— begin Input —

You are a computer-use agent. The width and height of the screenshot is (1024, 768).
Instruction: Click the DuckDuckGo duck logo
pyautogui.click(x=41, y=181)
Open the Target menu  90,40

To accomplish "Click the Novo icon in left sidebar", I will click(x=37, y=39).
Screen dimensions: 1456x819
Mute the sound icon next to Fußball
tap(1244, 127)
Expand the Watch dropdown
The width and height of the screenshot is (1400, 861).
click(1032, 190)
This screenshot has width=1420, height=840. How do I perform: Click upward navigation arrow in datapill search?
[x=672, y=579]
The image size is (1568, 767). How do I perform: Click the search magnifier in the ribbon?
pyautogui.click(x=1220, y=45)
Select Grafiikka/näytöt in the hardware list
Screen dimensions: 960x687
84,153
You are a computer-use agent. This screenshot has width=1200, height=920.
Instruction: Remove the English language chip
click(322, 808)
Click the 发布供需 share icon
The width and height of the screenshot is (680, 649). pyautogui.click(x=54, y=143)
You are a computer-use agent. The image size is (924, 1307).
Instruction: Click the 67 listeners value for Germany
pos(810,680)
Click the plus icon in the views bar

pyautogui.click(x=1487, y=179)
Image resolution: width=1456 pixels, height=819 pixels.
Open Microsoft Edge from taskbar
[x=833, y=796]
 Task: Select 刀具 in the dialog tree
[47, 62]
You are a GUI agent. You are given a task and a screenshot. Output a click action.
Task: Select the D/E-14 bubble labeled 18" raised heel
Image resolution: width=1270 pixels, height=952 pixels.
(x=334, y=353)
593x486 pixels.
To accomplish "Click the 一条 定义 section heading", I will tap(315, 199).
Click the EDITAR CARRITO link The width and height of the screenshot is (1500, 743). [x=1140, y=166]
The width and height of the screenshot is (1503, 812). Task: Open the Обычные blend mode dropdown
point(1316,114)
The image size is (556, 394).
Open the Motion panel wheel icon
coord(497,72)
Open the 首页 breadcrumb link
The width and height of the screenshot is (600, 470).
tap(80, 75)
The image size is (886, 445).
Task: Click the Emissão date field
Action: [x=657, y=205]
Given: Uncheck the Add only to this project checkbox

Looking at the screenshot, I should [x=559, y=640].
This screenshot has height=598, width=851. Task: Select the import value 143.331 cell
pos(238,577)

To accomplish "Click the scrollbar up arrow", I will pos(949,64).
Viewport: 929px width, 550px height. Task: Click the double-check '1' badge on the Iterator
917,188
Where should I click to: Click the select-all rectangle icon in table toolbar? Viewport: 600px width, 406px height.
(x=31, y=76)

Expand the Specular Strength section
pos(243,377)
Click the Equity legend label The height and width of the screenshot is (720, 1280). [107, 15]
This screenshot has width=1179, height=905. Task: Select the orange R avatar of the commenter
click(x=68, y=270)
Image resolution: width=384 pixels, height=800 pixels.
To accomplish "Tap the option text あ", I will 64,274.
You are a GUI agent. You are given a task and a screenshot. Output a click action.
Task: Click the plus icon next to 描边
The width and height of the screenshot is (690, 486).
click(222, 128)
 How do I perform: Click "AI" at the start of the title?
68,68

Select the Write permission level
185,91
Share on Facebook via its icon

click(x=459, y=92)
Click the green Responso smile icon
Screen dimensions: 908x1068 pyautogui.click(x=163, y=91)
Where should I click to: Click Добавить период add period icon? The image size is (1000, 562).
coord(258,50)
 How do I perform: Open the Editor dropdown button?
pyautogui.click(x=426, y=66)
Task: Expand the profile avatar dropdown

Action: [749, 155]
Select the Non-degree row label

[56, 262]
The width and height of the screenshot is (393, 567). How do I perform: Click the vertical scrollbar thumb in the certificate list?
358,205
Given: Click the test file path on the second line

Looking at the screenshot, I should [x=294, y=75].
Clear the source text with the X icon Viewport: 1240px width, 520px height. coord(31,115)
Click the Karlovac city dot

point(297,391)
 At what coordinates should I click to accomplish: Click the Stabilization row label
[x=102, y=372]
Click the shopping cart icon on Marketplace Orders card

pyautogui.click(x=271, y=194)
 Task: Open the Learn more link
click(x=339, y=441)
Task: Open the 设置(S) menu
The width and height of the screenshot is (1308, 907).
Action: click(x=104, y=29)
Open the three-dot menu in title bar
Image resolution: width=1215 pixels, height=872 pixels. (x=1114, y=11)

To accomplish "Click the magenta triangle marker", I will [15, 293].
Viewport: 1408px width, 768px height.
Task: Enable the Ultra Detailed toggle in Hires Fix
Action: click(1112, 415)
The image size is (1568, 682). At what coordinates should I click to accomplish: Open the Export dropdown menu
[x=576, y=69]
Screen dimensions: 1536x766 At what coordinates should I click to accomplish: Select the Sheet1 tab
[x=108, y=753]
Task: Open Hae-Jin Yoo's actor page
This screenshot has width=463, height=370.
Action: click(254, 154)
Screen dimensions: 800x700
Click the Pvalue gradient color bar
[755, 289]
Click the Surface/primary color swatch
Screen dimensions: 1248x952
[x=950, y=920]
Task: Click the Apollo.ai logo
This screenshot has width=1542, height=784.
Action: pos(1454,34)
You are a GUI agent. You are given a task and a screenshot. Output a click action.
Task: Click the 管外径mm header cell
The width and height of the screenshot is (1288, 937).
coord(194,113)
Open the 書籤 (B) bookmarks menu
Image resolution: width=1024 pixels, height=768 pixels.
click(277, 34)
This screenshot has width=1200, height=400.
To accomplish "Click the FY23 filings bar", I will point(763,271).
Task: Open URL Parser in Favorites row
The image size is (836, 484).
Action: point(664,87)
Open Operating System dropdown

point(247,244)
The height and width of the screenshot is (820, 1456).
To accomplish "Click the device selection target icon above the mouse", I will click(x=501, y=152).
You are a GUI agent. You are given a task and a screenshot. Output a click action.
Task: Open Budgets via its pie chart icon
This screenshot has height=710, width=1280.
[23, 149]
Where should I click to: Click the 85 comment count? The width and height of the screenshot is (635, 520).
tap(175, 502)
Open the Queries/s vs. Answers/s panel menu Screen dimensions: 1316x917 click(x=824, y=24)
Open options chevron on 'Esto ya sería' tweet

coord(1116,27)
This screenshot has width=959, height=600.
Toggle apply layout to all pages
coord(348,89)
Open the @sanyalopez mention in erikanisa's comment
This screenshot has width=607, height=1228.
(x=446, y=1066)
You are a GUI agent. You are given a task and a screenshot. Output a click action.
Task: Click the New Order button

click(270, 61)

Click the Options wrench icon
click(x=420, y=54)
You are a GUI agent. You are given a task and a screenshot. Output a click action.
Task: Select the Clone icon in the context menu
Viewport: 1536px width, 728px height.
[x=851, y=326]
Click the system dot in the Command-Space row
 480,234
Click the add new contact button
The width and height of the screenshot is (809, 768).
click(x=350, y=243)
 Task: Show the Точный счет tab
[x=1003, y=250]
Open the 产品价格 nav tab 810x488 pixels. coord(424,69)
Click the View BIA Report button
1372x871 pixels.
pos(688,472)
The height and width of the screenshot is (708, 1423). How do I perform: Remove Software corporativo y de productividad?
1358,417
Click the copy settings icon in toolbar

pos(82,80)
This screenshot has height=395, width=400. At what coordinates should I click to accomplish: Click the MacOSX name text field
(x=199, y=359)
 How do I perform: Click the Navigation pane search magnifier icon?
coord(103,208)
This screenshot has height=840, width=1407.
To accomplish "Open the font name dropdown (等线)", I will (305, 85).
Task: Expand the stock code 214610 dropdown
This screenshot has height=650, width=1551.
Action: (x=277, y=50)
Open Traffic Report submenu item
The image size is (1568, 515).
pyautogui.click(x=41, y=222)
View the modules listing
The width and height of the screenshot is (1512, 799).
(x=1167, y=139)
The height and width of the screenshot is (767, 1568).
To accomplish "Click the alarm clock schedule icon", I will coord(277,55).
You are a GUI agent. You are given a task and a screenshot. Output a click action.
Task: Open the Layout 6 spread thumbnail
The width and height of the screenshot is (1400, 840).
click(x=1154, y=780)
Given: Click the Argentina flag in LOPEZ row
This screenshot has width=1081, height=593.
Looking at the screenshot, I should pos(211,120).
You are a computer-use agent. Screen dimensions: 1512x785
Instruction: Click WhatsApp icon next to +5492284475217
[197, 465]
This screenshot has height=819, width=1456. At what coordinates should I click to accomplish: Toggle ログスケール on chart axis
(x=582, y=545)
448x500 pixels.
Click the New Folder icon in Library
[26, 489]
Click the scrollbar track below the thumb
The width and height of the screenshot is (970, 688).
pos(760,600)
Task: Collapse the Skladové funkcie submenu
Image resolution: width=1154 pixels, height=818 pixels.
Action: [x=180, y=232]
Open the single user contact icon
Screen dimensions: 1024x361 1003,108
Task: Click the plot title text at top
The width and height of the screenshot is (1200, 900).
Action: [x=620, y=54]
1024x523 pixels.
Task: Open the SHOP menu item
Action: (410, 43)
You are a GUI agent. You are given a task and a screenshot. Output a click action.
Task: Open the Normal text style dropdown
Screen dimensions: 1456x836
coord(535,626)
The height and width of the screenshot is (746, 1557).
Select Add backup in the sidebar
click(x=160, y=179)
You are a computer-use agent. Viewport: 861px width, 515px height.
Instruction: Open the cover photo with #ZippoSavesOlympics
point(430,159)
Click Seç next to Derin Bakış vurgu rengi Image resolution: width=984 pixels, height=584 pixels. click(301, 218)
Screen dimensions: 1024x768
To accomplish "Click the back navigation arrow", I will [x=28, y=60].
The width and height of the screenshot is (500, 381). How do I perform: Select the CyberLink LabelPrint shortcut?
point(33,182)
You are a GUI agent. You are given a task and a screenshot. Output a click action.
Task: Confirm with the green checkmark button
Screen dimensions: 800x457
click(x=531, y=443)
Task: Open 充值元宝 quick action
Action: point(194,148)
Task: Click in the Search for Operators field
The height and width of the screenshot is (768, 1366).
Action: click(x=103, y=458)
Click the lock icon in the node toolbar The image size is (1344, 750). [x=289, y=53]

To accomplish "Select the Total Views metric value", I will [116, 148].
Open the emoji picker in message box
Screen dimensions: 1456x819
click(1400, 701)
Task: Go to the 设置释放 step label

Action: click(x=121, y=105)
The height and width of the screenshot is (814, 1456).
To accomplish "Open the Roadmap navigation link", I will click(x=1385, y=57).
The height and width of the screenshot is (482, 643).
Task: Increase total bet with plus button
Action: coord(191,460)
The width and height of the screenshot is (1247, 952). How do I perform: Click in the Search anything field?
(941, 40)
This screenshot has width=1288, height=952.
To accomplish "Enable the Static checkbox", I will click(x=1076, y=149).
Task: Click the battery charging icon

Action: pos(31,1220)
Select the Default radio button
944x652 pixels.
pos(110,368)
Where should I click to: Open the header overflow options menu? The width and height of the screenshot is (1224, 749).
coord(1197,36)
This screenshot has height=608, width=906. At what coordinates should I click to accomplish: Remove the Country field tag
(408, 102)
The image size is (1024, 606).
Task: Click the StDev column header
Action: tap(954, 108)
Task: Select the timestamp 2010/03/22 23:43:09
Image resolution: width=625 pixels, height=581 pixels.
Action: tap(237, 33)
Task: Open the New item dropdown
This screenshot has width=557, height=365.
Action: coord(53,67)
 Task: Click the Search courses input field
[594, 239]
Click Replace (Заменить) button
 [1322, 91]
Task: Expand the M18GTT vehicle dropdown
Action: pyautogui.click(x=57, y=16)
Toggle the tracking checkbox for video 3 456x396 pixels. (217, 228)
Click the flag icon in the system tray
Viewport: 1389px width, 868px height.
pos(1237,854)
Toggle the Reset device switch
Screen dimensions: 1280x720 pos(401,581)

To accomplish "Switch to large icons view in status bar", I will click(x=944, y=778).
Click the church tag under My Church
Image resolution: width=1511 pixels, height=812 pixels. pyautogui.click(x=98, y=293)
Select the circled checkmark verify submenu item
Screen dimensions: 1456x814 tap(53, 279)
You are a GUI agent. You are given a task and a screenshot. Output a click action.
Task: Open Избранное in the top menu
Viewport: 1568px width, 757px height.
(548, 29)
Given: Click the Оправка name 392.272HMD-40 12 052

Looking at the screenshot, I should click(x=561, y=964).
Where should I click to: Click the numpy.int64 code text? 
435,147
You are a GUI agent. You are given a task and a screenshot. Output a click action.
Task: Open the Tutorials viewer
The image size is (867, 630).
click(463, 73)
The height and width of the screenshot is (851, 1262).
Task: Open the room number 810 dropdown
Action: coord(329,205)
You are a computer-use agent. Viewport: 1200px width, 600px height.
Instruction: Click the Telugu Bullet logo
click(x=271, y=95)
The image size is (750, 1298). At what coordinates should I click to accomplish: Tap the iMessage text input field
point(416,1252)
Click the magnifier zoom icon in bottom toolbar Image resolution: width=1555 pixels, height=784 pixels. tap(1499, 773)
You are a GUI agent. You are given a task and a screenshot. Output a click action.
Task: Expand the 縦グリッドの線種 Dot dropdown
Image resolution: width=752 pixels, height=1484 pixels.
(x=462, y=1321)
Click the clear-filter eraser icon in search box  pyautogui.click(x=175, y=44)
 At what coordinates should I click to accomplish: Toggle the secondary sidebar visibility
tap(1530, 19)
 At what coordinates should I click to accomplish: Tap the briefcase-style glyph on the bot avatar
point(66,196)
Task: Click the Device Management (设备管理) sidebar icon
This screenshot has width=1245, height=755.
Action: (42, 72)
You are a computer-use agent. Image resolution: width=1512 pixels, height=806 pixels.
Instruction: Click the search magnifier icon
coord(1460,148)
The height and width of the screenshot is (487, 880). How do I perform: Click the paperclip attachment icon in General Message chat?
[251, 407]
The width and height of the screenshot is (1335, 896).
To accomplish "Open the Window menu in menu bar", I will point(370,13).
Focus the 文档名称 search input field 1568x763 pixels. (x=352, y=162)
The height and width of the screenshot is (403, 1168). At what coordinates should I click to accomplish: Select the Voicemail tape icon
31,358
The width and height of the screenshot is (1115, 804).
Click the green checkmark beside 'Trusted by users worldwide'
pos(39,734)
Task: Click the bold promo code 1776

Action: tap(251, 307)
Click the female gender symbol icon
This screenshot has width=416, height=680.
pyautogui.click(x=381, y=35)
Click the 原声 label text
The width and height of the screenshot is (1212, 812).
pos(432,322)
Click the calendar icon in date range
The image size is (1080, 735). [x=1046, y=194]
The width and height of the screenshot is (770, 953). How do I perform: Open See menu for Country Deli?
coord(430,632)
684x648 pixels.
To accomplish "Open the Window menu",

— end Input —

**What needs to be done**
Print the items beginning with the line that contains "Given: Click the test" and ending after the line that contains "click(x=339, y=441)", reproducing each line verbatim.

**Final result**
Given: Click the test file path on the second line

Looking at the screenshot, I should [x=294, y=75].
Clear the source text with the X icon Viewport: 1240px width, 520px height. coord(31,115)
Click the Karlovac city dot

point(297,391)
 At what coordinates should I click to accomplish: Click the Stabilization row label
[x=102, y=372]
Click the shopping cart icon on Marketplace Orders card

pyautogui.click(x=271, y=194)
 Task: Open the Learn more link
click(x=339, y=441)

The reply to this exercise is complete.